Tasks to carry out>
[a] From the essay on belief, list each thing it says would seem obvious to someone who woke up with no foreknowledge of celestial dynamics.
[b] Carry the essay on belief forward from its last sentence, writing a few more paragraphs in the same voice.

Belief in the very simple sense of using your imagination to consider the prospect of concepts beyond the normal senses, beyond what seems so obvious to our senses.

Belief, or consideration that an idea which has not yet been proven by any fact, and just exists as a proposition, a fantasy, but may someday be proven.

Religious belief is an extension of this very natural human trait. It is a fantastical hypothesis, something that may be proven correct some day, but as yet there are no facts to support it.

If you or I woke up tomorrow with no foreknowledge of celestial dynamics, it would be quite obvious that-------the world is flat, and is the center of the universe, the sun and moon rise, cross the sky and set-----the stars are fixed little points of light, completely different than our sun.

Anyone who challenged this most obvious viewpoint based on sensory "facts" would be derided for indulging in absurd fantasy and ridiculed. Feeble minded fools and dreamers obviously overindulging in their own fantasy world. With so little common sense about the most obvious things -------as to be of no communal usefulness and therefore to be set adrift on an ice slab. Survival of the fittest and all that.

Data supplied>

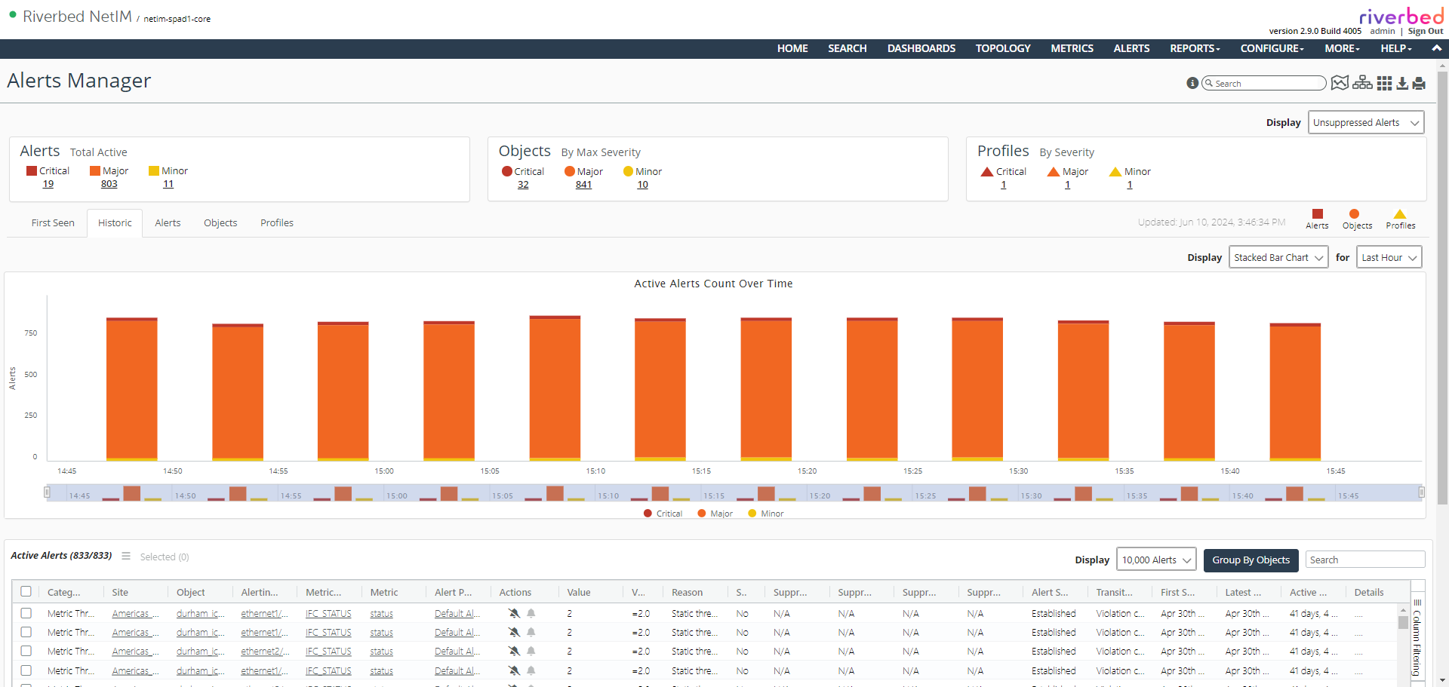Open the DASHBOARDS menu item
This screenshot has height=687, width=1449.
tap(921, 48)
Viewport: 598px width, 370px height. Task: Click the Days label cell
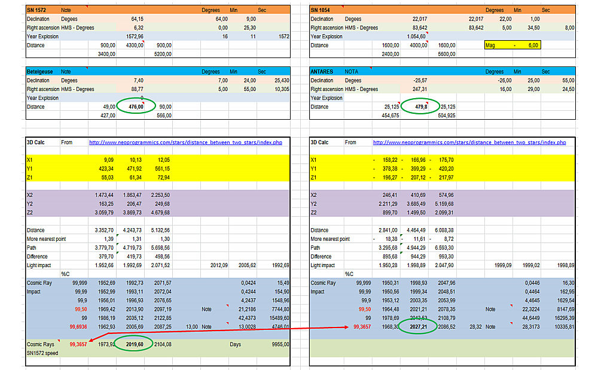pyautogui.click(x=236, y=344)
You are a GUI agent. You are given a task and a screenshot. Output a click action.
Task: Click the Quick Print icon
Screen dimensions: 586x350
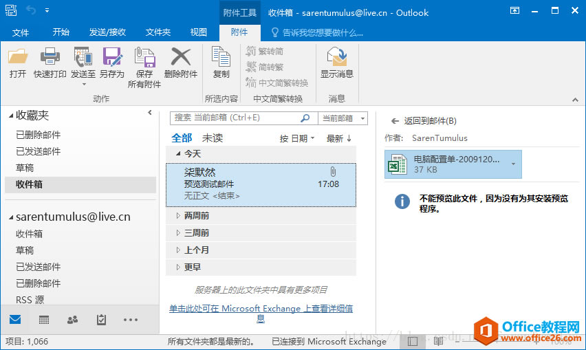[50, 57]
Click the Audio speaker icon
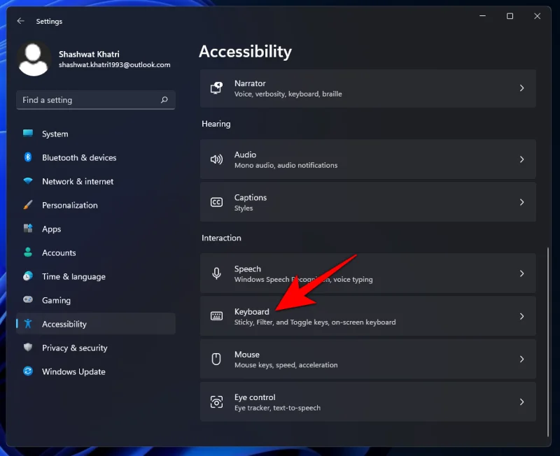 click(x=218, y=159)
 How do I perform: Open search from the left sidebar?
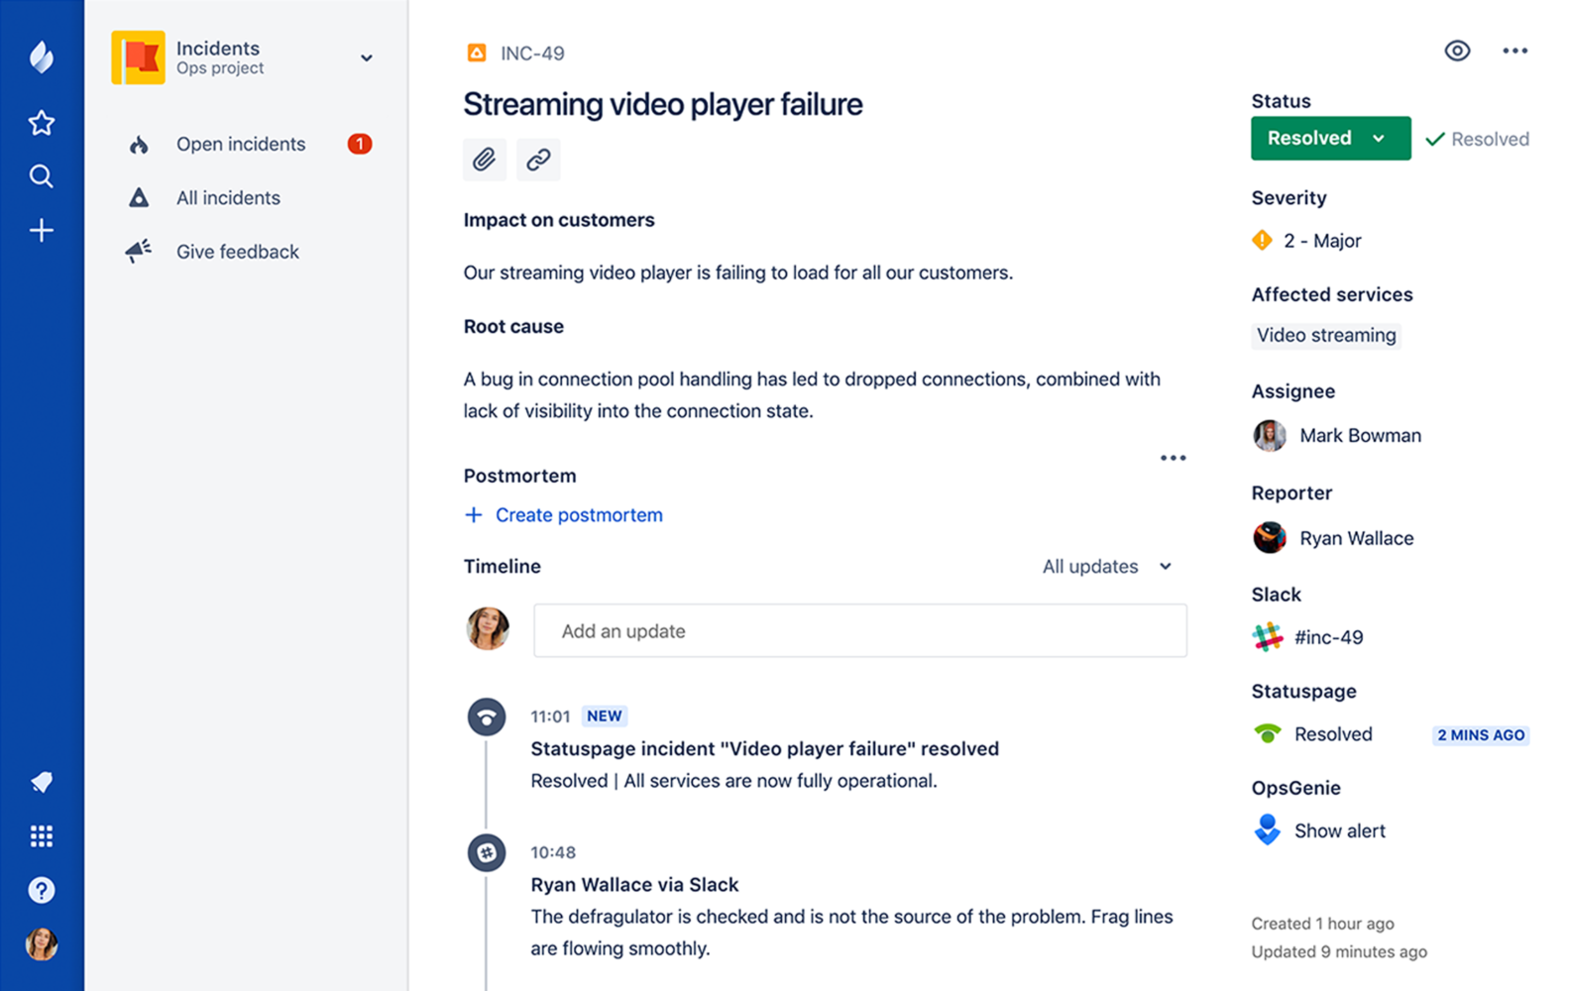[x=41, y=176]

Results>
[a]
- The world is flat.
- The world is the center of the universe.
- The sun and moon rise, cross the sky and set.
- The stars are fixed little points of light, completely different than our sun.

[b]
It is only because of the "believers" among us who have always challenged the obvious, with no "facts" to sustain them and nothing but their very human imagination to be able to think beyond "reality" --------------that we have gotten beyond the stone age.

To disparage any belief is to disparage the main reason for the whole development of mankind. Belief or "thinking outside the box" is always what has made us unique as a species on this planet.

I actually believe the Earth is round and revolves around the Sun and the moon revolves around the earth, and the Sun is a star. (actually I think they proved that some time ago as actual fact).

And I bet there is some stone age "believer" long ago dead, who, if he could come back today would say "dammit, I said that a long time ago---and they all laughed at me for being irrational".

So have a little respect for all the "believers" of humanity. We may end up being right after all, in spite of all the rational and sensual arguments against us.